Bu surların ne zaman yapıldığı bilinmiyor. Prokopius, ‘Elektizmaton’ (Yapılara Dair) adlı eserinde (cilt 3, sayfa 298), Jüstinyen’in Silivri surlarını tamir ettirdiğini yazar. İm­parator Leon zamanında Bulgar Hanı Krum bu surların bir bölümünü yıktırmıştır. 855 yılında, Krum’un yıktırdığı bölüm yeniden yaptırılmıştır. Bu onarım, kuzey kapısında bulunan bir yazıttan anlaşıldığına göre, Mikhail, Teodora ve Tekla tarafından ger­çekleştirilmiştir.

Türk-Rus savaşı (1878’de ’93 Harbi’ de­nilen savaş) sırasında Ruslar Silivri’yi işgal ederek burada 9 ay kalmışlardır. 1912’de Bulgarların işgali altına alınan Si­livri, 1913 Haziran’ında geri alınmıştır. Sevr Anlaşması’na göre de Silivri, 1920 yılı Tem­muz ayında Yunanlılara bırakılıyor ve Yu­nanlılar Ekim 1922’ye kadar burada ka­lıyorlar. Küçük Asya yenilgisi (Yunanlılar Türk Kurtuluş Savaşı’na bu adı veriyorlar.) ardından gerçekleştirilen Mudanya Protokolü sonucu Türkler Silivri’yi kesin olarak alıyorlar.
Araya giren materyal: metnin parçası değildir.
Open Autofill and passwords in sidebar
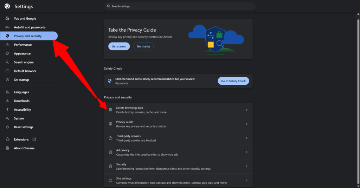This screenshot has width=360, height=188. click(x=30, y=27)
Bu karar neticesinde Si­livri’nin Rum sakinleri Yunanistan’a göç ederek, özellikle Kavala ve Selanik şe­hirlerine yerleşiyorlar. (Mübadele sonucu, oradaki Türkler de Türkiye’ye geliyorlar.)

Silivri’de hiçbir zaman arkeolojik kazı ya­pılmamıştır. Ancak rastlantı eseri olarak A. Stamoulis tarafından bazı parçalar bu­lunmuştur. Bu kişi uzun süre bu konu üze­rinde çalışmış, Yunan, Roma ve Bizans pa­ralarının koleksiyonunu yapmıştır.

Ayrıca taş yazıtlar, küçük heykelcikler, mezar stel­leri, Bizans kurşun mühürleri, yazılar, çok ender rastlanan bir sanat eseri olan küçük bir bronz kadın başı gibi parçalar top­lamıştır. (Bu kişi Silivri’de bir un fabrikası olan Rum zenginlerindendi. Topladığı eser­leri yayınlayıp koruyarak Silivri tarihine hiz­met etmiştir.)

Stamoulis, Yunanistan’a giderken taş eserleri Silivri’ye bırakıp, di­ğerlerini Yunanistan’a götürmüştür. Bunlar günümüzde Atina Arkeoloji Müzesi’nde ko­runmaktadır. Kurşun mühürler K. Kos­tandopulos tarafından 1930’da ‘Bizans Kur­şun Mühürleri’ adı altında yayınlanmıştır. Sikkeler gümüş olup, bu küçük sikkelerin bir yanında horoz, diğer yanında bir haç (svastika), daha doğrusu dörde bölünmüş bir kare vardır. Başka tür bir paradaysa, bir yüzünde horoz, öbür yüzünde bir buğday başağı, bu başağın solundaysa SA=SA, sa­ğında Li=IU harfleri görülmektedir. SALİ sözcüğüyle (SAlU) Silivri’nin kurucusunun adı simgelenmektedir.

Silivri’deki Aya Spiridon Kilisesi 6. yüz­yılda yapılmıştır. Silivri Metropolitliği, Ereğ­li Metropolithanesi’nden birkaç yıl sonra kurulmuş, Başpiskoposluk olup 10. yüz­yılda Metropolitliğe yükseltilmiştir. Silivri Metropoliti’nin Hipertimon Cherşeyin üs­tünde’) unvanı vardı.

Şehri çevreleyen sura Bizanslılar Sarkon (Kofrilyon kon sarkon) yani ‘Torbalar Kalesi’ derlerdi.

Her yıl 8 Eylül’de burada bir panayır ya­pılır, bu panayıra birçok yerden gelinirdi.”